_Reading text_:
........

It wasn’t supposed to be this way. Someone rewrote the script when our backs were turned.

Fall passed and winter too. Jeff remained in a vegetative state. Someone who looked just like him was wearing his body. The shell remained alive through the seasons. We visited. I stayed for weeks to help care for him. Finally, as spring was nearly summer, the piper played and the ashes were scattered.

Just the other day, Garry caught a glimpse of someone in a crowd who looked just like Jeff.

THREE TIMES REALITY

In a science fiction universe, a three-way choice creates three parallel realities. One is the what I really chose — this reality in which I live. But two parallel universes exist based on the choices I didn’t make. I can’t help but wonder what became of the other two-of-me.

Our road is full of side trips and detours. We make choices, but rarely between a less or more traveled road. It’s more often picking the path which will take us where we want to go. And there’s a small matter of figuring out where we want to go.

75NK-Train-15

At 16, I started college and was required to choose a major. Clueless, I chose music because I loved playing the piano. I thought maybe I should pick something more practical too. In an elegant compromise, I became a music major with a comparative religion minor. Religion, the practical career alternative.

Except, I was really majoring in hanging out at the college radio station. Music was okay, but I wasn’t sufficiently dedicated — or talented — to make it my career. Religion was a dead-end. I already knew I was going to be a writer. Hanging out at the radio station gave me a chance to write and led to real writing jobs. Not to mention I met two out of three husbands to be. Not bad. None of my other courses were that productive.

........

_Task to complete_: Please resume the essay on life choices, starting right after its final sentence. The material after this point has no connection to the essay on life choices.

_Given information_:
........

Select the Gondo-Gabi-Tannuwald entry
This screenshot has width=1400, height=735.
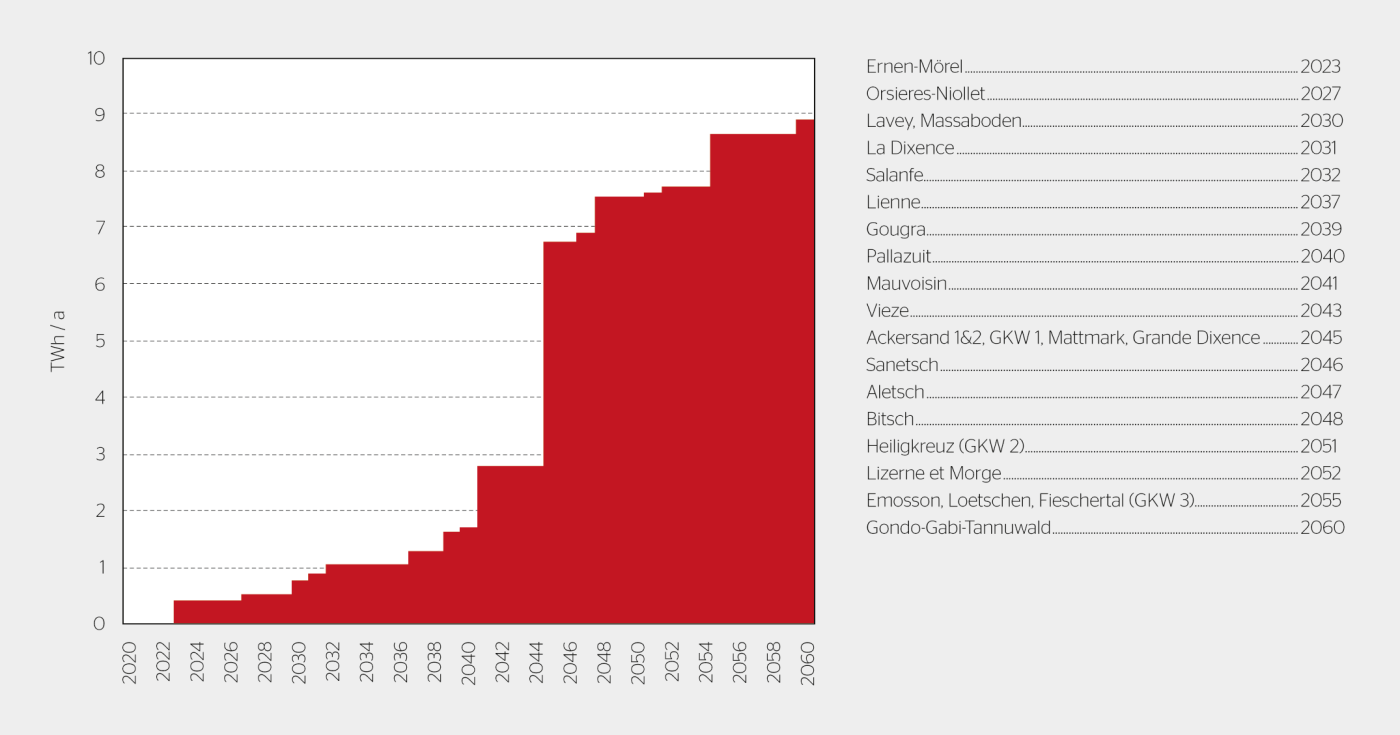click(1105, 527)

........

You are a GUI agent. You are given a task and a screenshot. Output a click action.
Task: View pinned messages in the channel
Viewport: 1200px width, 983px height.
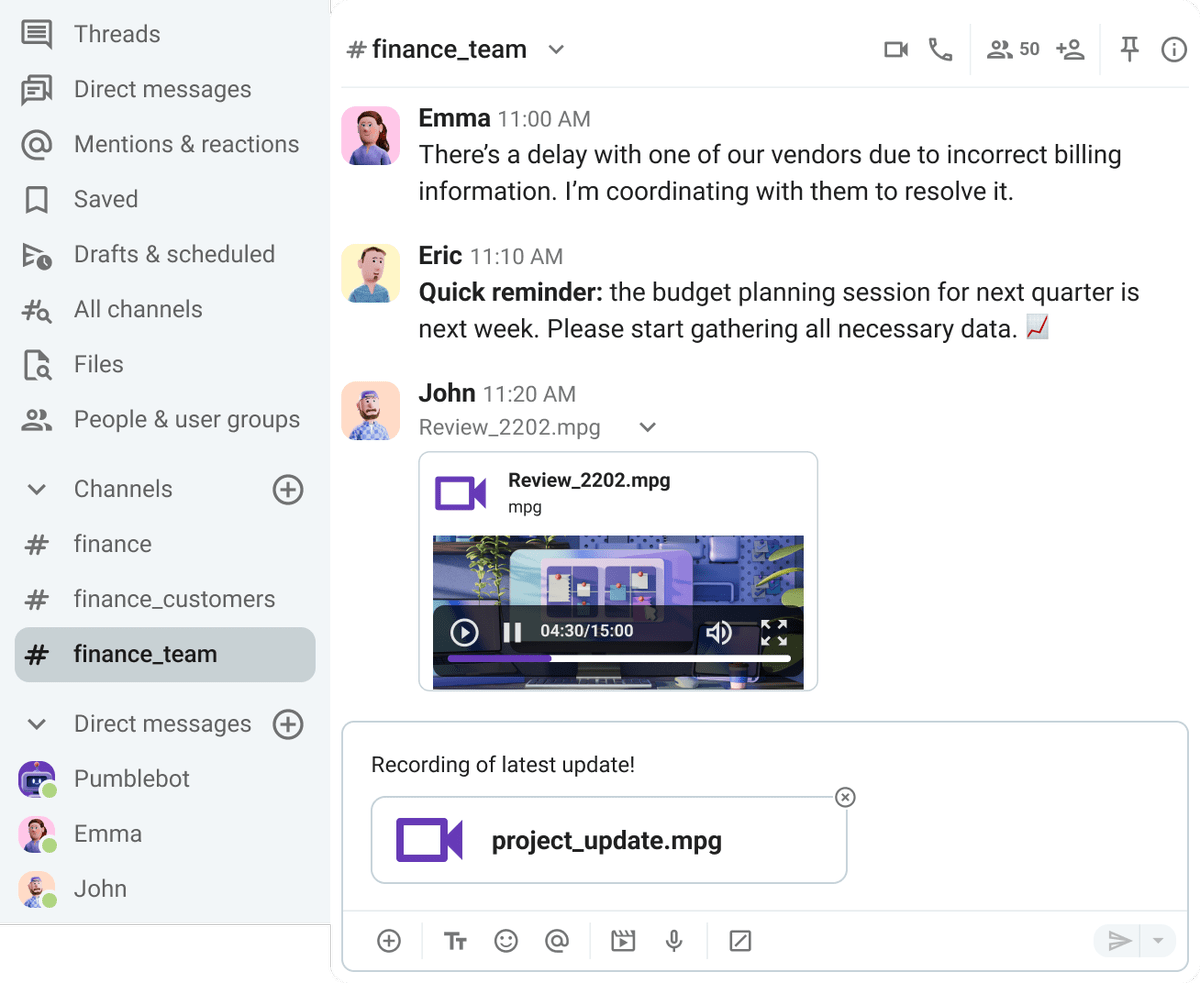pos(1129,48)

........

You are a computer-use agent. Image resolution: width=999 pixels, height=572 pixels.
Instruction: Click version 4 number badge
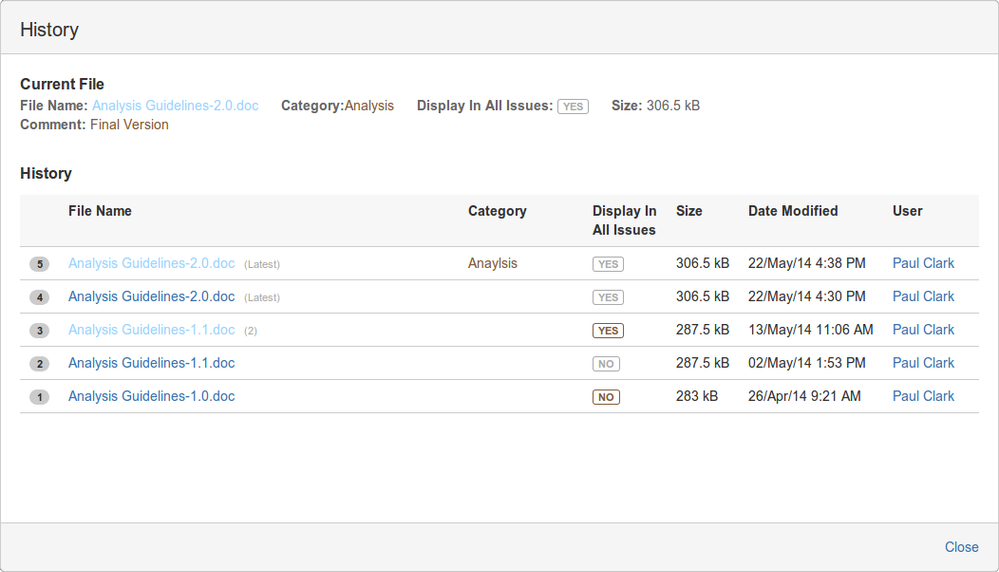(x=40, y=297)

........

_Result for this task_:
Dodging and weaving through the first two years of school, there came an unavoidable day of reckoning. Even a dedicated procrastinator ultimately gets gored by the horns of a dilemma. The summer between my junior and senior year, I wound up at a three-way crossroads.

My old boyfriend — with whom I couldn’t have a civil conversation, but with whom I had exceptional sex — sent me a train ticket to join him at his summer stock theater on Cape May. A sexy summer by the sea was an attractive offer. Not a career maker, but it had perks, especially at 18. Meanwhile, back at the radio station, the guy I’d been dating asked me to marry him. I liked him. Smart. Educated. Employed. Good-looking in a waspy way. I could do worse.

96-BeachAtDawn-NK

And then there was Boston. Almost on a whim, I’d applied to Boston University’s Communications program. In 1965, Boston was as cool a town as a kid could want, short of San Francisco. Joan Baez sang at Harvard Square and the comedy clubs featured future kings of late night. Against all odds, Boston accepted me into the program. Nothing could have surprised me more.

I had a lot of deciding to do.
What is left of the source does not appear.